Я взял нотный лист. Сначала у меня почернело в глазах от того количества чернильных клякс, которыми была усеяна бумага. Мальчугану легче было делать кляксы и размазывать их рукой, чем выписывать нотные знаки. Но когда я присмотрелся к листу поближе и разглядел все ноты, написанные детскими каракулями поверх клякс, то увидел совершенно правильно написанный концерт, но такой трудный, что его вряд ли кто-либо мог бы исполнить. А когда Воферль вместе со своей сестрой садятся за клавесин и играют, то мне кажется, что лучших музыкантов я в мире не слыхивал… Я начал серьезно работать с сыном.
— И в этом, только в этом, залог того, что ваш сын, Моцарт, станет настоящим музыкантом. Передайте ему все ваши знания, которыми вы обладаете больше, чем любой из нас, научите его полагаться не только на свой талант…
В это время двери в комнату, где сидели музыканты, с шумом распахнулись, и на пороге появились мальчик семи лет и с ним двенадцатилетняя степенная девочка, которую мальчик крепко держал за руку, точно желая придать себе бодрости. В другой руке у мальчика была маленькая скрипка, которую он так же крепко, как руку сестренки, сжимал в своем кулачке.
— Папа, мне Наннерль сказала, что вы будете играть сейчас втроем концерт, сочиненный господином Вентцелем. Дай мне сыграть вторую скрипку!
— Вольфганг, не говори глупостей! Ты хорошо играешь на клавесине, но на скрипке не играешь еще, а между тем хочешь принять участие в концерте, где нужны настоящие музыканты. Это очень легкомысленно с твоей стороны…
— Папа, я играю на скрипке, я уже выучился, а для второй скрипки вовсе не надо быть виртуозом.
Ты упрям, Воферль… Ступай к себе и не мешай нам!
Мальчик повернулся, чтобы скрыть от присутствующих слезы на своем лице. Наннерль поняла, что брат ее вот-вот зарыдает. Она подошла к отцу и шепнула ему:
— Разреши ему, отец, он вовсе не плохо играет на скрипке.
— Да, да, господин Моцарт, мы хотим тоже послушать Вольфганга. Разрешите ему сыграть! Это будет прекрасный случай проверить ваши слова…
— Ну, хорошо, Воферль. Сядь здесь, и играй вместе с Шахтнером, но только так, чтобы тебя совсем не было слышно. Чуть ты напутаешь, сейчас же уйдешь прочь.

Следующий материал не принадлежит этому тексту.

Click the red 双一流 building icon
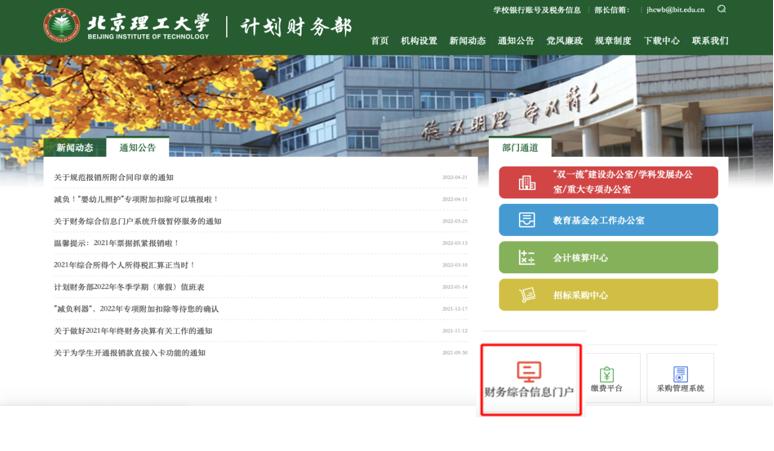(x=527, y=182)

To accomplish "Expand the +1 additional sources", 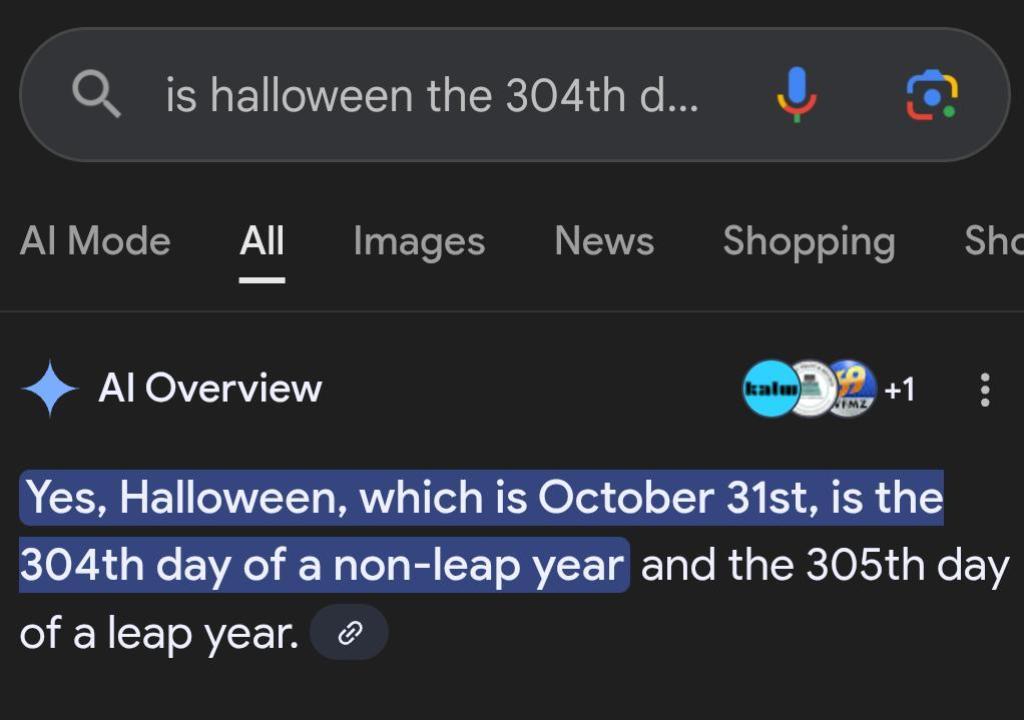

Музыканты уселись, настроили инструменты, и не прошло несколько минут, как изумленный Шахтнер, игравший вторую скрипку, видит, что его роль становится совсем второстепенной и ненужной. Он тихонько отложил свою скрипку в сторону, и Вольфганг, к изумлению и восторгу всех присутствующих, блестяще провел свою партию до конца. Он не только не пропустил ни одного такта, но сыграл всю партию на своей карликовой скрипке с таким чувством и выразительностью, как не смог бы исполнить и опытный скрипач.